“De wereld om mij heen wordt steeds meer geconstrueerd, steeds minder lijkt zij op een ruisende boom, steeds meer op een badkamer. Een afstotende reinheid, blinkende gladheid van email en metaal, alles koud en logisch, mooie kranen langs een glanzende badkuip, maar – zoals iemand treffend heeft opgemerkt, ik meen in Kultura – baden in zo’n badkuip is iets anders dan een bad in het meer.”
Uit Uit het dagboek van Witold Gombrowicz (Dziennik), vertaling uit Duitse en Franse edities door Paul Beetz.
In zijn dagboeknotities fileert Gombrowicz zijn eigen gedachten en motieven op een manier die zowel misselijkmakend als jaloersmakend is. Persoonlijk vind ik het een van de belangrijkste boeken die ik in jaren gelezen heb. De hoogste tijd om dus veel meer van deze auteur te lezen.

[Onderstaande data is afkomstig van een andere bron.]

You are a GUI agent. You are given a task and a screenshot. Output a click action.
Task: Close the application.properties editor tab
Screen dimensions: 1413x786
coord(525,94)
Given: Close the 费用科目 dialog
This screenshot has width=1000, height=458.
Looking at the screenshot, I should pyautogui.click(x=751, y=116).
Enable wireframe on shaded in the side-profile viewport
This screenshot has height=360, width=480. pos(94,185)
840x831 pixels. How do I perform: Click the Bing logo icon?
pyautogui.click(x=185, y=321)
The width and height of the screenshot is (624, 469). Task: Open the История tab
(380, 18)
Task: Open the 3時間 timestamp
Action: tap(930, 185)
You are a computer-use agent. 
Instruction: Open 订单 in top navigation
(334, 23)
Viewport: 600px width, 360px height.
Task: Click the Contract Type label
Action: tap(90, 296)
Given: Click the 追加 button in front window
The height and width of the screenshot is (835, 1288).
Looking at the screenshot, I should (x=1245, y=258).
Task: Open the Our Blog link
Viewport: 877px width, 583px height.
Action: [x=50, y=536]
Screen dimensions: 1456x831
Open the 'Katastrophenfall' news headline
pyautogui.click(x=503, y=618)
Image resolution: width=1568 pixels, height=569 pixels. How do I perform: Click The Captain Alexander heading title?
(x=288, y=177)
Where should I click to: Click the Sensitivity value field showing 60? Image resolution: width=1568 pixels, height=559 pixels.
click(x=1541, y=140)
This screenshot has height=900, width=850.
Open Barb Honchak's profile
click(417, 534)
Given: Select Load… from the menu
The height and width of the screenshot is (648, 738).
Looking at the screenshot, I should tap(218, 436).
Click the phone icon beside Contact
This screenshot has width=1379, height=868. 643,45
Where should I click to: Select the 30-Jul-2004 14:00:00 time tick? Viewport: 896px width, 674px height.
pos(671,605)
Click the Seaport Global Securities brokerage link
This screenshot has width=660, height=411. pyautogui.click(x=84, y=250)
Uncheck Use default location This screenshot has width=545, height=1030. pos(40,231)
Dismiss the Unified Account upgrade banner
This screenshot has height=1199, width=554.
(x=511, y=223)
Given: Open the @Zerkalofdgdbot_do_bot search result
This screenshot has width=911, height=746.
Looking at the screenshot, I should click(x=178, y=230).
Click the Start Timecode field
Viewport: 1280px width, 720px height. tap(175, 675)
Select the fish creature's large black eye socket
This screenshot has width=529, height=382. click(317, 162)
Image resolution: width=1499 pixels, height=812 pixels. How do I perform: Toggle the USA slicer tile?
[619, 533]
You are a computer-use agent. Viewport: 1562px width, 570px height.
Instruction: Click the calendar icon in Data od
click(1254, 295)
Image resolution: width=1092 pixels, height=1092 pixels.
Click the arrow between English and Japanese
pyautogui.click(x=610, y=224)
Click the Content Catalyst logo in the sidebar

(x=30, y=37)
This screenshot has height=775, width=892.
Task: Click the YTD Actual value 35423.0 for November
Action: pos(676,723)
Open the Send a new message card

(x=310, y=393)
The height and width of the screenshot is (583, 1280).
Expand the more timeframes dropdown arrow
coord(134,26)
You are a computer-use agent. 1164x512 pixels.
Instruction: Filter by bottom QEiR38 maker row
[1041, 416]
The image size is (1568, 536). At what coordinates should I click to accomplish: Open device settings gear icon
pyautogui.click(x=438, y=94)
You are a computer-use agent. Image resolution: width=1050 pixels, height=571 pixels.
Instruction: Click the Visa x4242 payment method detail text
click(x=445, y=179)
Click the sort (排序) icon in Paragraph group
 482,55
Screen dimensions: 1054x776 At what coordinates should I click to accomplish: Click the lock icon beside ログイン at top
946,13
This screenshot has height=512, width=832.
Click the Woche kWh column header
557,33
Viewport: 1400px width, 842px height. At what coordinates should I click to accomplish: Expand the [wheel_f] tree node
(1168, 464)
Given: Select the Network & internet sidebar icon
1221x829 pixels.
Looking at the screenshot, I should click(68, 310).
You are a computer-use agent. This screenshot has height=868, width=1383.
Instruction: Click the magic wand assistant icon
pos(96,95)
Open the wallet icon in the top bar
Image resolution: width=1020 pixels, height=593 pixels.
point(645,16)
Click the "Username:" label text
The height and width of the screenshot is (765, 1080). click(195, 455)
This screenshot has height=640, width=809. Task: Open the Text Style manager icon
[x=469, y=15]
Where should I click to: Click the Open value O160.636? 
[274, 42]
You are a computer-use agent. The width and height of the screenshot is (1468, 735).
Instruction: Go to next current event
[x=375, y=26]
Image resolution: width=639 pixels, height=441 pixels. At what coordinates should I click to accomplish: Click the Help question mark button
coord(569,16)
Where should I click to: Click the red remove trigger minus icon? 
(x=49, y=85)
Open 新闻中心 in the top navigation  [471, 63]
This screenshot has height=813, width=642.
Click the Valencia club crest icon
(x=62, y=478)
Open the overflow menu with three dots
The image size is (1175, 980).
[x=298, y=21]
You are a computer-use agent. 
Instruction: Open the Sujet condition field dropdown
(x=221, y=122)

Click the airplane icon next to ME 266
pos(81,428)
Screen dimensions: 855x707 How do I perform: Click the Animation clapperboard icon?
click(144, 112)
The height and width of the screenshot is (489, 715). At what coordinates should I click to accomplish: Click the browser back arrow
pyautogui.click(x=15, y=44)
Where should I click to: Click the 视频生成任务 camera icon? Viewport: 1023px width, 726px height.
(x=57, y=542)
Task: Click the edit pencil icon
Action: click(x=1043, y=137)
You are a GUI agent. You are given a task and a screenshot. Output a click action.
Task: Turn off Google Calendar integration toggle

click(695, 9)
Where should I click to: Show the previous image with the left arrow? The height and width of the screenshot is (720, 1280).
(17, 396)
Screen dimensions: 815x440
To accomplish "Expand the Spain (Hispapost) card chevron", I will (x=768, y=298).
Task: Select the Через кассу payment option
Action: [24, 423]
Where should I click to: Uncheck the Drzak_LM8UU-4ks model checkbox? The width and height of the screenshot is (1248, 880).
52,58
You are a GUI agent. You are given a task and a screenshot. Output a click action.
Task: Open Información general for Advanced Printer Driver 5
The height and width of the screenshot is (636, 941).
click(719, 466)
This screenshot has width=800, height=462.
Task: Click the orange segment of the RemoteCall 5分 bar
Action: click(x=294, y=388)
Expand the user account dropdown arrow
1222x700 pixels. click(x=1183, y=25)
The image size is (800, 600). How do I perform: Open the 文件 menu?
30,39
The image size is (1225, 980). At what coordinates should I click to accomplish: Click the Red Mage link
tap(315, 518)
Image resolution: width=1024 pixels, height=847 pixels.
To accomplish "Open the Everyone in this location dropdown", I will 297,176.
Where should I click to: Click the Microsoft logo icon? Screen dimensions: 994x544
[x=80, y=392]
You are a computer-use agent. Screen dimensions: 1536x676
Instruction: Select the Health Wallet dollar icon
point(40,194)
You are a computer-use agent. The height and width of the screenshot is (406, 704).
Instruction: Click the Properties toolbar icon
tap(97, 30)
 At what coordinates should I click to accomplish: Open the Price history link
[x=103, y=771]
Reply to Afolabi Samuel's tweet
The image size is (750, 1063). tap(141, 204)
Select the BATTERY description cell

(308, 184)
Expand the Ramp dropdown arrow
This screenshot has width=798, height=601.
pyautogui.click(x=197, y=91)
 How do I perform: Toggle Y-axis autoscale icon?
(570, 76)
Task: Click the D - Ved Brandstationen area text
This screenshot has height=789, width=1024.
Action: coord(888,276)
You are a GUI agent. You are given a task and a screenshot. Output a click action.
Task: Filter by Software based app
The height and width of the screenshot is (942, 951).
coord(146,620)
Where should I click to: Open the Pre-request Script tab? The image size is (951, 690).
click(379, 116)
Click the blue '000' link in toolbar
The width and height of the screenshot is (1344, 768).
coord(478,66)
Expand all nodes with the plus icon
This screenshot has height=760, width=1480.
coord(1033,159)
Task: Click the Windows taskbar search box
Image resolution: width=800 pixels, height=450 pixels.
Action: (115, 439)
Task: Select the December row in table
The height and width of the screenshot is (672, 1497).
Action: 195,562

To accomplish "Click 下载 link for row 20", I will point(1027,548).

“Mijn mens wordt immers van buitenaf gevormd, hij is naar zijn wezen niet authentiek, steeds ‘niet-ik-zelf’, want de vorm die tussen de mensen geboren wordt bepaalt hem. Zijn ‘ik’ wordt daarom gevormd in die ‘tussenmenselijkheid’. Een eeuwige toneelspeler, maar een natuurlijke toneelspeler, want de kunstmatigheid is hem aangeboren, zij is het kenmerk van zijn menselijkheid – mens zijn betekent toneelspeler zijn – mens zijn betekent een mens spelen – mens zijn is ‘zich gedragen’ als een mens, zonder dat men in de diepte zelf mens is – mens zijn is het mensdom reciteren.”
Dat laatste fragment verwijst naar Ferdydurke, dat dus als volgende op m’n leeslijst staat. Ik ben voorbereid, want “Ernstige literatuur is er niet om het leven te verlichten, maar om het te verzwaren”, zoals de man zelf schrijft.